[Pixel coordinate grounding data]

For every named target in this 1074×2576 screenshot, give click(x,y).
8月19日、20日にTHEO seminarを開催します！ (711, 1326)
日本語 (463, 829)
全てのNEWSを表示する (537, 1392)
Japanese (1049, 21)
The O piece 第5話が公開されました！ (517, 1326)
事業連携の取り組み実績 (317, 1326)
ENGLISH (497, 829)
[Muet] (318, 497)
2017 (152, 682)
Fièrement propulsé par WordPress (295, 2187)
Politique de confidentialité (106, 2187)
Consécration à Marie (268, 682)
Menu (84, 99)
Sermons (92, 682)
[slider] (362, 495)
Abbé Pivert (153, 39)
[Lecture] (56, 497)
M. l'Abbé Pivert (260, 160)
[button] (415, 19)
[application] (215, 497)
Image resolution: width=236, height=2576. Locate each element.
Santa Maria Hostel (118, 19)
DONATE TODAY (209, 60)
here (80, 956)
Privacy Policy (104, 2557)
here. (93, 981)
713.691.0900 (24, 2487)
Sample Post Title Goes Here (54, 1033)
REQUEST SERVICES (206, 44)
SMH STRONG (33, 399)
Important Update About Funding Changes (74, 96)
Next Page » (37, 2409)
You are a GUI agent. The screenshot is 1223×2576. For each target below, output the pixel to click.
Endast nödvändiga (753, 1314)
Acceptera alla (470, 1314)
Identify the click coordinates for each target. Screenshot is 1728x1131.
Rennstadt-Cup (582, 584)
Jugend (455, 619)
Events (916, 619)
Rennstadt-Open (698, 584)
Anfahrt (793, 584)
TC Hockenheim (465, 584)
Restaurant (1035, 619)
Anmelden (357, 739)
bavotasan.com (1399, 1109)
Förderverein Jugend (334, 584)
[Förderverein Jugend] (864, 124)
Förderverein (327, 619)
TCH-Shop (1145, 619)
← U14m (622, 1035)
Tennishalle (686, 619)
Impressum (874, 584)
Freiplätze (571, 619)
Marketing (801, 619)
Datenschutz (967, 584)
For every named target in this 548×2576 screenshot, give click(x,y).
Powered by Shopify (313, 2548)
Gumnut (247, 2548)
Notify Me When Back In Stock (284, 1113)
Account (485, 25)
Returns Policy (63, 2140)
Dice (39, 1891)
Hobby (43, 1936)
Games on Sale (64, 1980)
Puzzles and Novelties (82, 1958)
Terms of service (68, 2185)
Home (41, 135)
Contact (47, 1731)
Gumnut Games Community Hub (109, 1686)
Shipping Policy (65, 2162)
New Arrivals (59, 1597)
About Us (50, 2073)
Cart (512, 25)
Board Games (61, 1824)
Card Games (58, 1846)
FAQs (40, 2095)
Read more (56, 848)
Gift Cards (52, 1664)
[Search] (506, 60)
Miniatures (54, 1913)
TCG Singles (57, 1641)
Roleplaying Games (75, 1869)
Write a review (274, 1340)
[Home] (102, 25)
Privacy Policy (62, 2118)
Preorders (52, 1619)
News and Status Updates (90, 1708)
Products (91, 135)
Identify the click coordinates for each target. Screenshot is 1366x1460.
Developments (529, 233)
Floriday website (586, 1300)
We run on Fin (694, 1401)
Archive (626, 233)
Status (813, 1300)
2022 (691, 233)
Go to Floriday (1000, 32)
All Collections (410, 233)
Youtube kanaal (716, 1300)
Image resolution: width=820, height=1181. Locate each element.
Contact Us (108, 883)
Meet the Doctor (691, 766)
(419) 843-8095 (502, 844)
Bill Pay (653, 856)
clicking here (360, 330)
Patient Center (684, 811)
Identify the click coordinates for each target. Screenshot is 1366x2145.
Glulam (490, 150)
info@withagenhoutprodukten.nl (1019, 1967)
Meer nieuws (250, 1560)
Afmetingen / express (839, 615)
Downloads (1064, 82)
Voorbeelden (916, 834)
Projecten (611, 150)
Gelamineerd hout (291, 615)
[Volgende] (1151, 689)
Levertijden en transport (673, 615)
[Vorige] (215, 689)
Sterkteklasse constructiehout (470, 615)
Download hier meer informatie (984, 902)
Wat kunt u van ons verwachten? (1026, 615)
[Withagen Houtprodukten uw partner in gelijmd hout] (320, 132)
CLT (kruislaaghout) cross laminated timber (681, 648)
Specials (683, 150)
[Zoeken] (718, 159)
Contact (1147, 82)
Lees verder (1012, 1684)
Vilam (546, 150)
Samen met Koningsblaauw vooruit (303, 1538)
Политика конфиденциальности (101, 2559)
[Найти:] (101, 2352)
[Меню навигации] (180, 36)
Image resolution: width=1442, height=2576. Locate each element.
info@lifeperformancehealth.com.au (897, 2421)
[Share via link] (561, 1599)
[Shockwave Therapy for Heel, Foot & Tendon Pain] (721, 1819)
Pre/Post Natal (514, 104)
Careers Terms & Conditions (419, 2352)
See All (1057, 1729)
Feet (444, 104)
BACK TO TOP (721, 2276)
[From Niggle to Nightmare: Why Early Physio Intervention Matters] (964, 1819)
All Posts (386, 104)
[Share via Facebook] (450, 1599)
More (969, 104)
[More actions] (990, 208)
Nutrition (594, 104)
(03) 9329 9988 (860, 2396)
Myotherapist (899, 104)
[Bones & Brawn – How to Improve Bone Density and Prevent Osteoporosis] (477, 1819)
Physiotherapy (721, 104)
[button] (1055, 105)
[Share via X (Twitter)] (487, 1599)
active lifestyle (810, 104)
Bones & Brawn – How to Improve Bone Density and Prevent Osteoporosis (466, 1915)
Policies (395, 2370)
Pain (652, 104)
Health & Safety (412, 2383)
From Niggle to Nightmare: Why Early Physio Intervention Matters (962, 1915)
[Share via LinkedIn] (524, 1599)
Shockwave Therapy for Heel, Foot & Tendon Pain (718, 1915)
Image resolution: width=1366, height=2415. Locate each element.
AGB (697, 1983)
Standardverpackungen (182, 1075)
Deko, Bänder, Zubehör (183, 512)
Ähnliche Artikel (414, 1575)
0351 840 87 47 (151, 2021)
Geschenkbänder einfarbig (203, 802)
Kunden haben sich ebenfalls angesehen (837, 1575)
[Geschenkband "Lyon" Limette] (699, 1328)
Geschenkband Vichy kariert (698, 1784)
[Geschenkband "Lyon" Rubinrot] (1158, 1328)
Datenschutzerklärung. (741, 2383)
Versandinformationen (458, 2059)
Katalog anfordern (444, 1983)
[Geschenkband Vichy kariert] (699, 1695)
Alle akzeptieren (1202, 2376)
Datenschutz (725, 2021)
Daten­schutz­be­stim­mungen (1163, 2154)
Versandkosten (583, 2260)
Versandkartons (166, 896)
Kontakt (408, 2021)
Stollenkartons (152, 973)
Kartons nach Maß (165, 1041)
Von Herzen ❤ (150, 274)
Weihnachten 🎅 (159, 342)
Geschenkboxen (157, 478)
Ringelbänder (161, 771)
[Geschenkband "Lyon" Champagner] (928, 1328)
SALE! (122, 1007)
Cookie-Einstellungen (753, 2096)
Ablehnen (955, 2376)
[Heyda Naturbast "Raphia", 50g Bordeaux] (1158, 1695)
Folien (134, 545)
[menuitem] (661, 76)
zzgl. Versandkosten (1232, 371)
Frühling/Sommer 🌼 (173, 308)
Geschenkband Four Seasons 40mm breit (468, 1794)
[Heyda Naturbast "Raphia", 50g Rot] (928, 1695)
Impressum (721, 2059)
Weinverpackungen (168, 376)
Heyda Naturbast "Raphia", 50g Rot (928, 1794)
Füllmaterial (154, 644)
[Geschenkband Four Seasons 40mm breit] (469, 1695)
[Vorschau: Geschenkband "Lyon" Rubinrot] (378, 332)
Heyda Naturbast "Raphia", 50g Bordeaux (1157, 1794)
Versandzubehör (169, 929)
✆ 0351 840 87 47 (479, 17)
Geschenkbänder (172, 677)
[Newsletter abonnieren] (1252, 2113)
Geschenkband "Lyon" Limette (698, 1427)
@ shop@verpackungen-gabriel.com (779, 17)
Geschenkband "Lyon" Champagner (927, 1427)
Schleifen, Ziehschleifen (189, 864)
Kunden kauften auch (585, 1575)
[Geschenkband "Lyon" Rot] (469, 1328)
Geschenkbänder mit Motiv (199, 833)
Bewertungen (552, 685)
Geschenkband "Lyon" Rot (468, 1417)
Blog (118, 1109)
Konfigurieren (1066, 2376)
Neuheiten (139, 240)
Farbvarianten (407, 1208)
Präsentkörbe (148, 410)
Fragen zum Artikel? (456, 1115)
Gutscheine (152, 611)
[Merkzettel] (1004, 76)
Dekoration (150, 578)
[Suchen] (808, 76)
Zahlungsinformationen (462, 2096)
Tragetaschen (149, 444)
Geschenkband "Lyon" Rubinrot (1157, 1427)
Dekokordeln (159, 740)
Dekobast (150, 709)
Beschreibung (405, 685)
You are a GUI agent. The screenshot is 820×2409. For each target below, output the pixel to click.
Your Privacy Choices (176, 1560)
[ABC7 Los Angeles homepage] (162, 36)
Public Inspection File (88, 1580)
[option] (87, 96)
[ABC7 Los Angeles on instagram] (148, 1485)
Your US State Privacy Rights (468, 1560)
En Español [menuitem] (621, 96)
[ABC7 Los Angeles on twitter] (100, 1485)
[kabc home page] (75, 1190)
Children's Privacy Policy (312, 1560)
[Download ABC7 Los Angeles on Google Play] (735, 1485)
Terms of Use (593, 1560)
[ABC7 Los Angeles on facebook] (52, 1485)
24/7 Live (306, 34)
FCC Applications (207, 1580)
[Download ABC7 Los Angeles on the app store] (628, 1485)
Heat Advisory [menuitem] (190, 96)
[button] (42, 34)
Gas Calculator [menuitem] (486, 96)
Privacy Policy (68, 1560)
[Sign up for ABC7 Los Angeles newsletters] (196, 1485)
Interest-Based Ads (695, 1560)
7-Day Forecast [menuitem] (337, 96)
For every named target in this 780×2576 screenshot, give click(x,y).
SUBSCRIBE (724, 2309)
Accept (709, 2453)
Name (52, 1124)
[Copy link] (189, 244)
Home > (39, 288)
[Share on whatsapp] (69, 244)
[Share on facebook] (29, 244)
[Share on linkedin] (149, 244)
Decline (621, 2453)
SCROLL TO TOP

# EXERCISE REQUIREMENTS:
The answer should consist of all lines from the records above that hold the word "Games".

# OUTPUT FOR THIS TASK:
Games on Sale (64, 1980)
Gumnut Games Community Hub (109, 1686)
Board Games (61, 1824)
Card Games (58, 1846)
Roleplaying Games (75, 1869)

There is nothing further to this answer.